[SOURCE PASSAGE]:
..............................

So one of the first things our engineers realized was: we need to find some standardization. They built a platform they called the Micros platform. Sounds big — but it was a command-line tool. You can just say, "I want to spin up a new service," and then it says, "Okay, I need a Spring Boot service." And it asks you: "Do you want to write Java code or Kotlin code?" You can decide. It was building that — a template engine, basically. A lot of templates in the Micros platform.

As we heard this morning, it lowers the cognitive load of the developers. They don't have to understand all the configuration. They can just say, "I want this service" — and what normally takes a day, they could do in a few minutes. So they were up and running very fast. It helped them to create value fast for the new microservices.

But also the services themselves are better services, because they're actually configured by experts — not by someone who just copied over, changed a few parameters, sees it's running, and keeps it like that. They're run by the experts. If we need to change something for all services, we know all the configurations — they're all based on the Micros platform or Micros templates. Our SREs got happy because they knew there's not a service somewhere in the cloud running where we have no idea what it's doing. We have added observability from the get-go with these templates, because it's built in.

We needed, of course, to educate everyone. So first it started out with just a few templates. Now we have a lot of things on the Micros platform. With 17,000 components, we need to educate developers on the platform. So we built a whole portal, training program, videos, self-paced training. There's a group going in and training new developers. We have built that infrastructure for our developers.

Microscope → Compass (the developer-experience platform)

This makes our developers happy because they can create a lot of services, and they're doing that. They have all those small little microservices — service, service, service. But what are all these services doing? What are the incoming and outgoing dependencies of the service? Who's owning the service?

We needed something that documents what the services are doing and who's owning them. We're a technology company, right? Very sophisticated technology company. Our developers are very advanced developers. So what they did is — like every other company — we created a spreadsheet. With the services, ownership, incoming dependencies, outgoing dependencies. Great. It works for 100 services, it works for 200 services. With more than 200, it's getting a little bit out of hand.

So what did we do? We created more spreadsheets. Yeah, that's what you do, right?

At the end, we said, "Okay, we need to do something." One team said, "Let's build something for that." We called it Microscope — our documentation tool for the microservices. You see one service: incoming dependencies, outgoing dependencies, ownership, all the things.

Our customers asked us, "What are you using for a component catalog for your microservices? What are you using for documentation?" We said, "Yeah, we built our own thing." "Alright, can you just give it to us?" We said, "No, it's just built for us, internally" — until we said, "Okay, we make it as a product." Now you can see it's called Compass. It's a product that you can buy from Atlassian for your microservices.

..............................

[EXCERPTED DATA]:

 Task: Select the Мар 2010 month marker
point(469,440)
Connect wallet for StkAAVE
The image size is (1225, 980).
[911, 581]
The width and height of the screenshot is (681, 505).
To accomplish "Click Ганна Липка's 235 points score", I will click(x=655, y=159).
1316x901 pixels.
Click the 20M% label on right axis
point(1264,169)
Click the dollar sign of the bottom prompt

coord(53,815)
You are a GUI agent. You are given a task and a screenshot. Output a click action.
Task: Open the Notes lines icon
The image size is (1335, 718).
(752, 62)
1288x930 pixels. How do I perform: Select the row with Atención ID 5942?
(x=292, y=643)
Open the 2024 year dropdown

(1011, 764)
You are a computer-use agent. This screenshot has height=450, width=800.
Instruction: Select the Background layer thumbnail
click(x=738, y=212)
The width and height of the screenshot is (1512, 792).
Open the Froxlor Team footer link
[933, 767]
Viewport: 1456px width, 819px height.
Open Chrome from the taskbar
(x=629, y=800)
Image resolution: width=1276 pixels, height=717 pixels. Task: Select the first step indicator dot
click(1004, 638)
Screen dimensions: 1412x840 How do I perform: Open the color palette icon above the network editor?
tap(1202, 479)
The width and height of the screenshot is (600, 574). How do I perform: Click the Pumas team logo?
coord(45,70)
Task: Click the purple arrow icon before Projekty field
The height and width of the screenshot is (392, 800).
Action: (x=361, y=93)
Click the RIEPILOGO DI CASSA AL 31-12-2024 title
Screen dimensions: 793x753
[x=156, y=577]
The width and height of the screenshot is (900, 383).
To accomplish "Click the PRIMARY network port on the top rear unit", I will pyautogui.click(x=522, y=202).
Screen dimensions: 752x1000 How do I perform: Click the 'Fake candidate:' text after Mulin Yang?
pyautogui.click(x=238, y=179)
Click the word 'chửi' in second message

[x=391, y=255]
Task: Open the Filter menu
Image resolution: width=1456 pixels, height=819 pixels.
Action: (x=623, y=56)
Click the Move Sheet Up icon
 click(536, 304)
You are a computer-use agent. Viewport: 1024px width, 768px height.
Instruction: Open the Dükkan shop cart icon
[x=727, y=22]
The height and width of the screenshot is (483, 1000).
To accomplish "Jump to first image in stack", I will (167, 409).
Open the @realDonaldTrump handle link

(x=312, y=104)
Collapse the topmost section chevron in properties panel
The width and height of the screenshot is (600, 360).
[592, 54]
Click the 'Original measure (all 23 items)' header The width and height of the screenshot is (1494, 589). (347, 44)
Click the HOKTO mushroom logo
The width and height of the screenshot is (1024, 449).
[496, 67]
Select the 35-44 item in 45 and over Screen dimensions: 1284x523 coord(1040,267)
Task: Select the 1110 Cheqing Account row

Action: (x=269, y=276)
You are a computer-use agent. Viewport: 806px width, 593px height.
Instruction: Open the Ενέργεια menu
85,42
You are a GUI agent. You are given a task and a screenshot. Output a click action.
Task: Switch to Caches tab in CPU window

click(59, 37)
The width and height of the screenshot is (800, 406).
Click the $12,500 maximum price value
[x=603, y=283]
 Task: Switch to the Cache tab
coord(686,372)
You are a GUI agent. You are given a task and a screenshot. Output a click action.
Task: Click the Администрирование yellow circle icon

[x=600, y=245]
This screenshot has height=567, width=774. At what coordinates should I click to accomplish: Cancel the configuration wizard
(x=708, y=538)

..............................

[PROBLEMS AND TASKS]:
a: Rewrite the text about the Micros platform from "We needed, of" up to and including "for our developers.", replacing "training" with "coaching".
b: Copy the records exactly, from the line with "Connect wallet for StkAAVE" up to and including the line with "coord(53,815)".

[FINAL RESULTS]:
a:
We needed, of course, to educate everyone. So first it started out with just a few templates. Now we have a lot of things on the Micros platform. With 17,000 components, we need to educate developers on the platform. So we built a whole portal, coaching program, videos, self-paced coaching. There's a group going in and coaching new developers. We have built that infrastructure for our developers.

b:
Connect wallet for StkAAVE
The image size is (1225, 980).
[911, 581]
The width and height of the screenshot is (681, 505).
To accomplish "Click Ганна Липка's 235 points score", I will click(x=655, y=159).
1316x901 pixels.
Click the 20M% label on right axis
point(1264,169)
Click the dollar sign of the bottom prompt

coord(53,815)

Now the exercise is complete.